Na internet todo mundo pode ser o que quer, mostrar a parte que quiser. Cada vez mais as pessoas fogem de si mesmas, do próprio espelho, não querem se ver. Isso as torna mais e mais carentes, perdidas e solitárias. No Orkut você pode ter muitos amigos, amantes, caras, corpos. Pode ter inclusive perfil falso. E quando a cabeça encontra o travesseiro pensa no quê? Não entendo essa gente que diz "tira uma foto minha pra eu colocar no Facebook". Duvido que alguém queira viver uma vida ilusória, tirando fotos para serem divulgadas na internet, constituir amizades e relacionamentos baseados na fajutaria apenas para ser o mais procurado, solicitado e bem relacionado. Já é difícil dar sorriso falso na rua, desculpa, mas pra mim é muito cansativo fazer carinhas virtuais sorridentes sem vontade.
Viver de aparência virtual não entra na minha cabeça.
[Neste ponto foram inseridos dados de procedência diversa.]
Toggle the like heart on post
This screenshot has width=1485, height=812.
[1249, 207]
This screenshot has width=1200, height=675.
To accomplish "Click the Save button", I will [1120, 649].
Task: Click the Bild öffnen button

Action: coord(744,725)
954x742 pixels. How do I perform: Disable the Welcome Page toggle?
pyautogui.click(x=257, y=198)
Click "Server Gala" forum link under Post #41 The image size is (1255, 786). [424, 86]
Papinho de Orkut me cansa "vamos marcar de sair", "vamos mesmo". Pega o telefone e liga, simples assim. Adoro a internet, não estou aqui fazendo um Movimento Anti Tudo Internético, nada disso. Mas as pessoas, preocupadas em sair bem na foto, marcar encontros que nunca saem, entrar em comunidades só pra parecer legal, colocar frases de Sartre-sem-nunca-ter-lido, disfarçar rugas e imperfeições, acabam esquecendo de viver o mundo real. Um sentimento não é uma tecla, muito menos um monitor. Não é um "enter" ou um "delete". Vai além. O Orkut, Facebook, Twitter e até mesmo o Google vão morrer de velhos. Tudo tem prazo de validade, não sei quem disse que envelhecer é feio. Ou monstruoso. Não é, não acho, mas confesso que tenho medo. As pessoas, antes de saírem por aí querendo aparecer em vida real e virtual, em ter o melhor carro, melhor corpo, melhores amigos, melhor tudo, deveriam pensar em temperar o coração. Uma boa refogada também pode ser transformadora. E inesquecível. Não esqueça da pimenta e do azeite, eles dão um gostinho extra.